ほとんどの方々は尊敬に値し、見習いたくなるような人たちですが、残念ながらその逆の人たちもいました。
良くない面をさらしてしまった人たちに共通している点のひとつは、お酒に酔って自制心を失ってしまったということが挙げられます。
個別の案件については、ここでは控えさせていただきますが(笑)、かなりひどい例も経験しました。
私たち人間の自制心を司っている脳の部位は、額の裏側にある前頭前野というところです。この部位は、アルコールによって簡単に麻痺してしまいます。
アルコールに対して強い、弱いという個人差はありますが、自制心を失うほど飲んではいけません。

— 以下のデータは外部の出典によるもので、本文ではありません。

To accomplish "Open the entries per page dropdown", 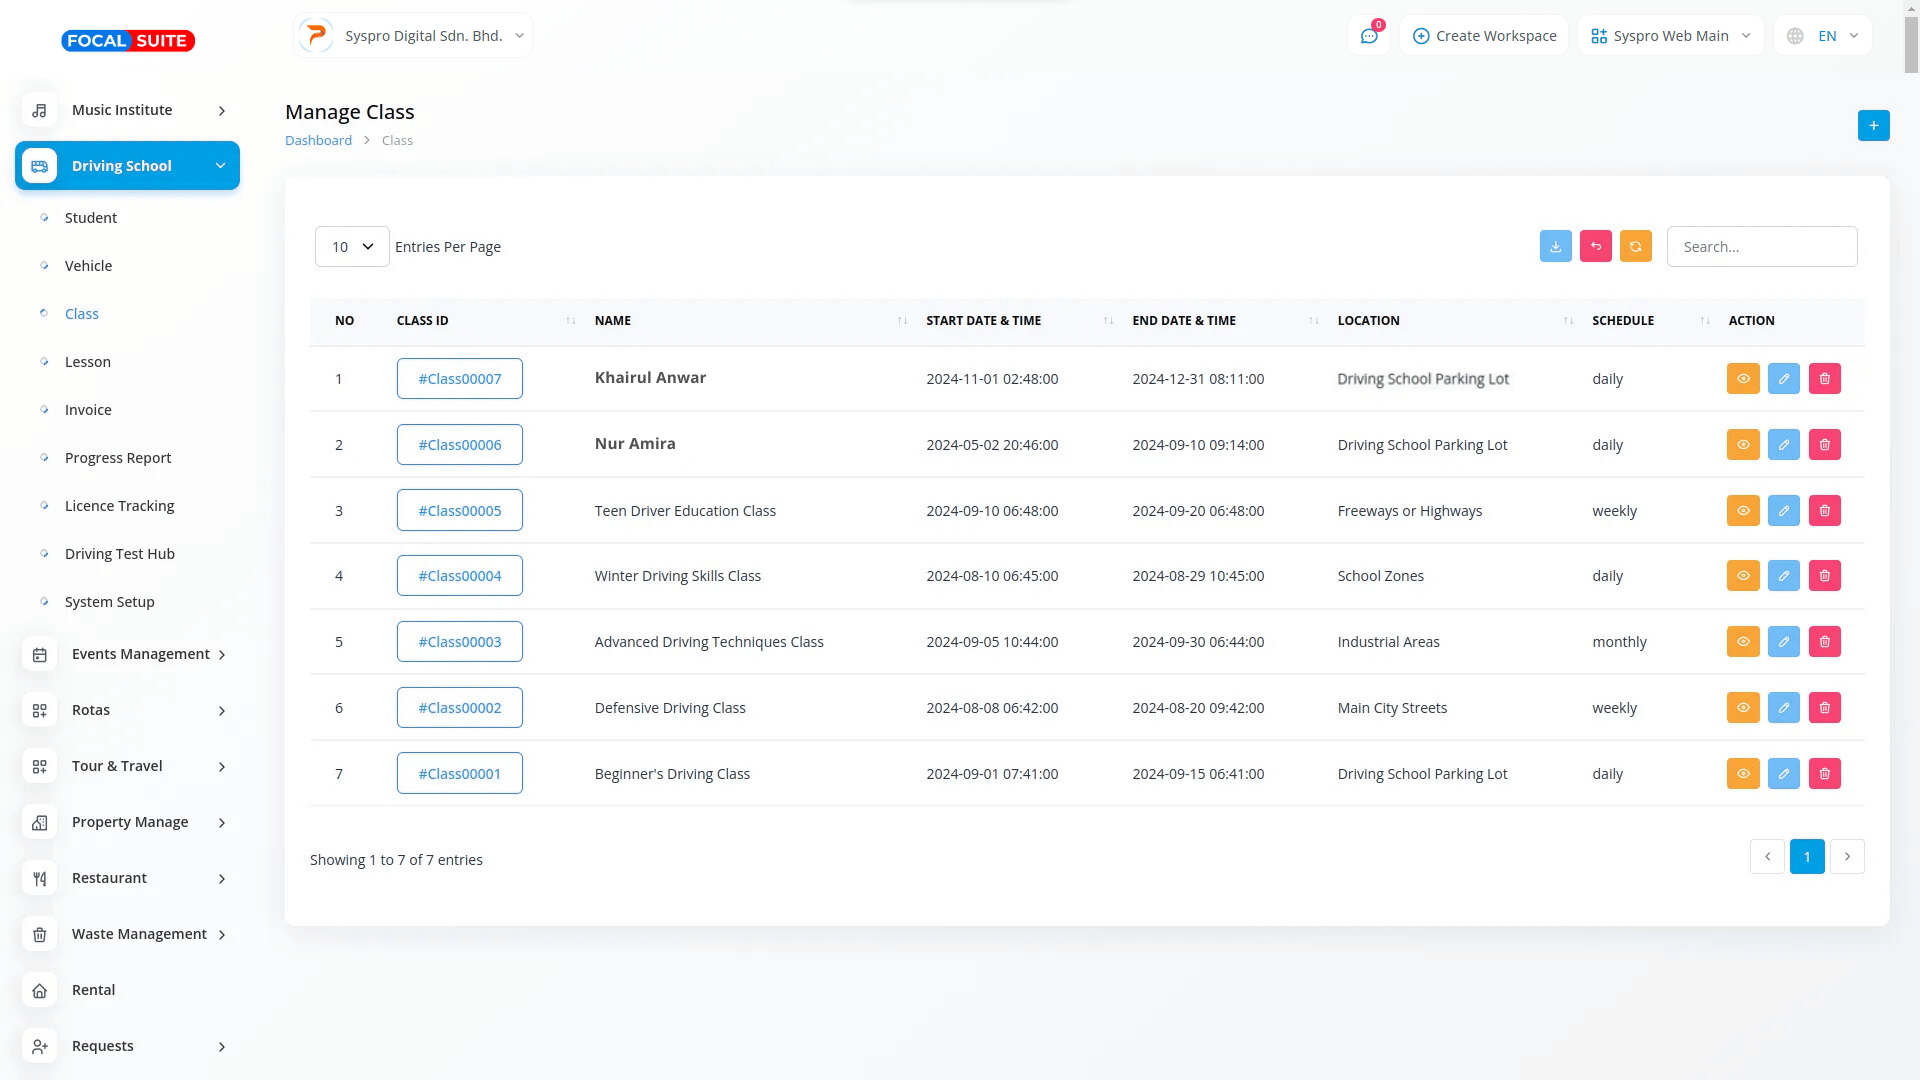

そんなことは当然のことと思われるでしょうが、組織の中で「おエライさん」になると、周囲の人からいさめられることがなくなって、お酒の場ではとくにわがまま放題になってしまうのでしょう。
私がGEの経営幹部を対象とした研修を教えていたときは、いつも「ワイングラス一杯で酔ったフリができるようになれ」と参加者に言っていました。
つまりプライベートな場以外では、本気で酒を飲んではいけないということです。目一杯飲みたいなら、家で飲めと。
しかし、私が経験した最悪な経営者の人たちは、「しらふ」なのに自制心がない人たちですけどね(恐)。